▶ OBJECTIVE
Please copy the rows below verbatim, line for line, changing nothing.

▶ DATA TO USE
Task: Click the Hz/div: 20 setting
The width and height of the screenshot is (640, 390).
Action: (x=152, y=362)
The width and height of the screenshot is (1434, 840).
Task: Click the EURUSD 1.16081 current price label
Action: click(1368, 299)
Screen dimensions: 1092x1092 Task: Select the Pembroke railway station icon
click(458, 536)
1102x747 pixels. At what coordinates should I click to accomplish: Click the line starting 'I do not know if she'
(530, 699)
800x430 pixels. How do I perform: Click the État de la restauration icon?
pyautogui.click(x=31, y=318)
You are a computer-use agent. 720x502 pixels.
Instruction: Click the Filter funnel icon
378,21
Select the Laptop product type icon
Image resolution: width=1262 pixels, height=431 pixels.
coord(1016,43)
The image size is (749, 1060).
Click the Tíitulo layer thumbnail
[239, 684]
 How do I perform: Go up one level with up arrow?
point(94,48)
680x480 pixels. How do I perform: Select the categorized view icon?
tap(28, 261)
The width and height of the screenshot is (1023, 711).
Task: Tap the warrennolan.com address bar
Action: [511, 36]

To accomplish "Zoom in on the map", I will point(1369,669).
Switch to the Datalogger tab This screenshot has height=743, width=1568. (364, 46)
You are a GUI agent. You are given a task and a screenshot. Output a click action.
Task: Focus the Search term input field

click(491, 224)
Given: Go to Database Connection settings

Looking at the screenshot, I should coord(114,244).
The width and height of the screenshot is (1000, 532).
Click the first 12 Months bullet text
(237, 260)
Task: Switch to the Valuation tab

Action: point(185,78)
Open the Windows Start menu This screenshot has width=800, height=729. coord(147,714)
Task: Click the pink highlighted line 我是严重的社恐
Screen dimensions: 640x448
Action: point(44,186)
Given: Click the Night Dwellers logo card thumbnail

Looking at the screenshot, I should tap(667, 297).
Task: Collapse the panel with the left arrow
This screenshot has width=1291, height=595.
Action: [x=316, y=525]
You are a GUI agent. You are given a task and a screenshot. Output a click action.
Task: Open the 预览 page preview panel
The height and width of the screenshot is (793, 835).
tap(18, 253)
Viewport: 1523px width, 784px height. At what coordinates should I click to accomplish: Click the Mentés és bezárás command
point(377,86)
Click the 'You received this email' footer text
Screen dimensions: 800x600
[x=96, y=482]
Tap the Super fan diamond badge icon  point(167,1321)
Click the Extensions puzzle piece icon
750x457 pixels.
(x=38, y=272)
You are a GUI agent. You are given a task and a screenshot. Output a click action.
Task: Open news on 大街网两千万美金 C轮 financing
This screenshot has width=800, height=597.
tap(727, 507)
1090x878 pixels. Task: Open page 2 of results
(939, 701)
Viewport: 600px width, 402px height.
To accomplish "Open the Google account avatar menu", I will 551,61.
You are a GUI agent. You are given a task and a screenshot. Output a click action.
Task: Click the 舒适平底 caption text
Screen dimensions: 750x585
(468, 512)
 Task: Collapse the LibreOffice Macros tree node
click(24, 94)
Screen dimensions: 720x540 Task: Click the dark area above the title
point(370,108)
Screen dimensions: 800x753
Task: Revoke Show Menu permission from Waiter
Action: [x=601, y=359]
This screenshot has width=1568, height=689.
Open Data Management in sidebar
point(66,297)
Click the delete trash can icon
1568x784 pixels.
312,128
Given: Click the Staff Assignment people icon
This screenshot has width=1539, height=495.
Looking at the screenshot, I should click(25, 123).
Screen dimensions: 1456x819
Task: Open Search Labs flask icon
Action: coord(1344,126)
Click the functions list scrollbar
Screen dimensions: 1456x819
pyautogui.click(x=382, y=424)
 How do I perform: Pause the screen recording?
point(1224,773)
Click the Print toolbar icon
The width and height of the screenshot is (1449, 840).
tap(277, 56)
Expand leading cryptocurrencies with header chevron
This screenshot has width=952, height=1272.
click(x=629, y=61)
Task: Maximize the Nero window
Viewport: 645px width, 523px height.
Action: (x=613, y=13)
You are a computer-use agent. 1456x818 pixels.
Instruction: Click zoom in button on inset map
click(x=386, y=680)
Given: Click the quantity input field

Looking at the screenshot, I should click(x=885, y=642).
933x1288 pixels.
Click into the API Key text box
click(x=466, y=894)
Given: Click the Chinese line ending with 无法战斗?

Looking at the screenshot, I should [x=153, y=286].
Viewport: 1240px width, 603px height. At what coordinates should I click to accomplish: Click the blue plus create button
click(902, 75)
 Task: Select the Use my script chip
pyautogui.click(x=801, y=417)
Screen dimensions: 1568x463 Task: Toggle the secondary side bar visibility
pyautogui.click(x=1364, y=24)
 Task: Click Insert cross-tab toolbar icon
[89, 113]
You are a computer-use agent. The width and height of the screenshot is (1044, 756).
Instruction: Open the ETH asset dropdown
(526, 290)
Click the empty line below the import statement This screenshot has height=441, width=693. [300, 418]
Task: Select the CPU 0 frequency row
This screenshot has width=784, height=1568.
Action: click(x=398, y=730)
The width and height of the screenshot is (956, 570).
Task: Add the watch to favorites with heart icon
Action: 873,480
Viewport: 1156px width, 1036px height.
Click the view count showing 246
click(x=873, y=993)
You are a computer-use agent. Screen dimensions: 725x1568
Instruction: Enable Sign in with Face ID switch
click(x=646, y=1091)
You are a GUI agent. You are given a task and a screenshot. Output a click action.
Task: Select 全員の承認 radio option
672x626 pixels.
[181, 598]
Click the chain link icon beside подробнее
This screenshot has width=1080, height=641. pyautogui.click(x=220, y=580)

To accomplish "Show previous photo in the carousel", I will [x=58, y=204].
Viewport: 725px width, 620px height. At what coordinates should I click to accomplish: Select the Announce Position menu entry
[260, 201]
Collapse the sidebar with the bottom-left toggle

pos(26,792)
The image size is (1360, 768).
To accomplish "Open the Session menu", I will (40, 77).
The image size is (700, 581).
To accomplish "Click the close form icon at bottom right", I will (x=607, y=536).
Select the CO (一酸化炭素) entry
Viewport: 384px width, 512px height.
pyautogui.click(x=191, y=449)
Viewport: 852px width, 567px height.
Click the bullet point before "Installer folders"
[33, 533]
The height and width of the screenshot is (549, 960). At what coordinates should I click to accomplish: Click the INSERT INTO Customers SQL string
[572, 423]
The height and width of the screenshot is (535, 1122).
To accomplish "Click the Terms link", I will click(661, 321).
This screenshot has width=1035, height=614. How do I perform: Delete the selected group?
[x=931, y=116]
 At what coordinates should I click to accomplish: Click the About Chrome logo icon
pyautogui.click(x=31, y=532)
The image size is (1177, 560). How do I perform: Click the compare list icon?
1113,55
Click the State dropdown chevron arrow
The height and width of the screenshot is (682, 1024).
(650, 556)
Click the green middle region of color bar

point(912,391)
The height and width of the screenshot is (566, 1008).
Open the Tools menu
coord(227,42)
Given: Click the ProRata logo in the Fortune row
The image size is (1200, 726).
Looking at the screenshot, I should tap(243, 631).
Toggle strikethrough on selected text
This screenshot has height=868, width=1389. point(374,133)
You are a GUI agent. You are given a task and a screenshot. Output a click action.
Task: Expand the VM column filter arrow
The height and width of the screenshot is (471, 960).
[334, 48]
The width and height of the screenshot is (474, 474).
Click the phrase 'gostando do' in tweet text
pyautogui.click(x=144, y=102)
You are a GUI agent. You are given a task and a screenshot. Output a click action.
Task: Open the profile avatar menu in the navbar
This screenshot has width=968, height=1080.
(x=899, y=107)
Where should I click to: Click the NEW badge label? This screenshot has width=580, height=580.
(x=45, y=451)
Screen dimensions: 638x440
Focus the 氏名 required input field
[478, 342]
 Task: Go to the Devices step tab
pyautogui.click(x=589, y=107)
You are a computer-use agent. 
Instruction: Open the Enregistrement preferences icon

▶ ANSWER TO THIS PROBLEM
Task: Click the Hz/div: 20 setting
The width and height of the screenshot is (640, 390).
Action: (x=152, y=362)
The width and height of the screenshot is (1434, 840).
Task: Click the EURUSD 1.16081 current price label
Action: click(1368, 299)
Screen dimensions: 1092x1092 Task: Select the Pembroke railway station icon
click(458, 536)
1102x747 pixels. At what coordinates should I click to accomplish: Click the line starting 'I do not know if she'
(530, 699)
800x430 pixels. How do I perform: Click the État de la restauration icon?
pyautogui.click(x=31, y=318)
You are a computer-use agent. 720x502 pixels.
Instruction: Click the Filter funnel icon
378,21
Select the Laptop product type icon
Image resolution: width=1262 pixels, height=431 pixels.
coord(1016,43)
The image size is (749, 1060).
Click the Tíitulo layer thumbnail
[239, 684]
 How do I perform: Go up one level with up arrow?
point(94,48)
680x480 pixels. How do I perform: Select the categorized view icon?
tap(28, 261)
The width and height of the screenshot is (1023, 711).
Task: Tap the warrennolan.com address bar
Action: [511, 36]

To accomplish "Zoom in on the map", I will point(1369,669).
Switch to the Datalogger tab This screenshot has height=743, width=1568. (364, 46)
You are a GUI agent. You are given a task and a screenshot. Output a click action.
Task: Focus the Search term input field

click(491, 224)
Given: Go to Database Connection settings

Looking at the screenshot, I should coord(114,244).
The width and height of the screenshot is (1000, 532).
Click the first 12 Months bullet text
(237, 260)
Task: Switch to the Valuation tab

Action: point(185,78)
Open the Windows Start menu This screenshot has width=800, height=729. coord(147,714)
Task: Click the pink highlighted line 我是严重的社恐
Screen dimensions: 640x448
Action: point(44,186)
Given: Click the Night Dwellers logo card thumbnail

Looking at the screenshot, I should tap(667, 297).
Task: Collapse the panel with the left arrow
This screenshot has width=1291, height=595.
Action: [x=316, y=525]
You are a GUI agent. You are given a task and a screenshot. Output a click action.
Task: Open the 预览 page preview panel
The height and width of the screenshot is (793, 835).
tap(18, 253)
Viewport: 1523px width, 784px height. At what coordinates should I click to accomplish: Click the Mentés és bezárás command
point(377,86)
Click the 'You received this email' footer text
Screen dimensions: 800x600
[x=96, y=482]
Tap the Super fan diamond badge icon  point(167,1321)
Click the Extensions puzzle piece icon
750x457 pixels.
(x=38, y=272)
You are a GUI agent. You are given a task and a screenshot. Output a click action.
Task: Open news on 大街网两千万美金 C轮 financing
This screenshot has width=800, height=597.
tap(727, 507)
1090x878 pixels. Task: Open page 2 of results
(939, 701)
Viewport: 600px width, 402px height.
To accomplish "Open the Google account avatar menu", I will 551,61.
You are a GUI agent. You are given a task and a screenshot. Output a click action.
Task: Click the 舒适平底 caption text
Screen dimensions: 750x585
(468, 512)
 Task: Collapse the LibreOffice Macros tree node
click(24, 94)
Screen dimensions: 720x540 Task: Click the dark area above the title
point(370,108)
Screen dimensions: 800x753
Task: Revoke Show Menu permission from Waiter
Action: [x=601, y=359]
This screenshot has width=1568, height=689.
Open Data Management in sidebar
point(66,297)
Click the delete trash can icon
1568x784 pixels.
312,128
Given: Click the Staff Assignment people icon
This screenshot has width=1539, height=495.
Looking at the screenshot, I should click(25, 123).
Screen dimensions: 1456x819
Task: Open Search Labs flask icon
Action: coord(1344,126)
Click the functions list scrollbar
Screen dimensions: 1456x819
pyautogui.click(x=382, y=424)
 How do I perform: Pause the screen recording?
point(1224,773)
Click the Print toolbar icon
The width and height of the screenshot is (1449, 840).
tap(277, 56)
Expand leading cryptocurrencies with header chevron
This screenshot has width=952, height=1272.
click(x=629, y=61)
Task: Maximize the Nero window
Viewport: 645px width, 523px height.
Action: (x=613, y=13)
You are a computer-use agent. 1456x818 pixels.
Instruction: Click zoom in button on inset map
click(x=386, y=680)
Given: Click the quantity input field

Looking at the screenshot, I should click(x=885, y=642).
933x1288 pixels.
Click into the API Key text box
click(x=466, y=894)
Given: Click the Chinese line ending with 无法战斗?

Looking at the screenshot, I should [x=153, y=286].
Viewport: 1240px width, 603px height. At what coordinates should I click to accomplish: Click the blue plus create button
click(902, 75)
 Task: Select the Use my script chip
pyautogui.click(x=801, y=417)
Screen dimensions: 1568x463 Task: Toggle the secondary side bar visibility
pyautogui.click(x=1364, y=24)
 Task: Click Insert cross-tab toolbar icon
[89, 113]
You are a computer-use agent. The width and height of the screenshot is (1044, 756).
Instruction: Open the ETH asset dropdown
(526, 290)
Click the empty line below the import statement This screenshot has height=441, width=693. [300, 418]
Task: Select the CPU 0 frequency row
This screenshot has width=784, height=1568.
Action: click(x=398, y=730)
The width and height of the screenshot is (956, 570).
Task: Add the watch to favorites with heart icon
Action: 873,480
Viewport: 1156px width, 1036px height.
Click the view count showing 246
click(x=873, y=993)
You are a computer-use agent. Screen dimensions: 725x1568
Instruction: Enable Sign in with Face ID switch
click(x=646, y=1091)
You are a GUI agent. You are given a task and a screenshot. Output a click action.
Task: Select 全員の承認 radio option
672x626 pixels.
[181, 598]
Click the chain link icon beside подробнее
This screenshot has width=1080, height=641. pyautogui.click(x=220, y=580)

To accomplish "Show previous photo in the carousel", I will [x=58, y=204].
Viewport: 725px width, 620px height. At what coordinates should I click to accomplish: Select the Announce Position menu entry
[260, 201]
Collapse the sidebar with the bottom-left toggle

pos(26,792)
The image size is (1360, 768).
To accomplish "Open the Session menu", I will (40, 77).
The image size is (700, 581).
To accomplish "Click the close form icon at bottom right", I will (x=607, y=536).
Select the CO (一酸化炭素) entry
Viewport: 384px width, 512px height.
pyautogui.click(x=191, y=449)
Viewport: 852px width, 567px height.
Click the bullet point before "Installer folders"
[33, 533]
The height and width of the screenshot is (549, 960). At what coordinates should I click to accomplish: Click the INSERT INTO Customers SQL string
[572, 423]
The height and width of the screenshot is (535, 1122).
To accomplish "Click the Terms link", I will click(661, 321).
This screenshot has width=1035, height=614. How do I perform: Delete the selected group?
[x=931, y=116]
 At what coordinates should I click to accomplish: Click the About Chrome logo icon
pyautogui.click(x=31, y=532)
The image size is (1177, 560). How do I perform: Click the compare list icon?
1113,55
Click the State dropdown chevron arrow
The height and width of the screenshot is (682, 1024).
(650, 556)
Click the green middle region of color bar

point(912,391)
The height and width of the screenshot is (566, 1008).
Open the Tools menu
coord(227,42)
Given: Click the ProRata logo in the Fortune row
The image size is (1200, 726).
Looking at the screenshot, I should tap(243, 631).
Toggle strikethrough on selected text
This screenshot has height=868, width=1389. point(374,133)
You are a GUI agent. You are given a task and a screenshot. Output a click action.
Task: Expand the VM column filter arrow
The height and width of the screenshot is (471, 960).
[334, 48]
The width and height of the screenshot is (474, 474).
Click the phrase 'gostando do' in tweet text
pyautogui.click(x=144, y=102)
You are a GUI agent. You are given a task and a screenshot. Output a click action.
Task: Open the profile avatar menu in the navbar
This screenshot has width=968, height=1080.
(x=899, y=107)
Where should I click to: Click the NEW badge label? This screenshot has width=580, height=580.
(x=45, y=451)
Screen dimensions: 638x440
Focus the 氏名 required input field
[478, 342]
 Task: Go to the Devices step tab
pyautogui.click(x=589, y=107)
You are a computer-use agent. 
Instruction: Open the Enregistrement preferences icon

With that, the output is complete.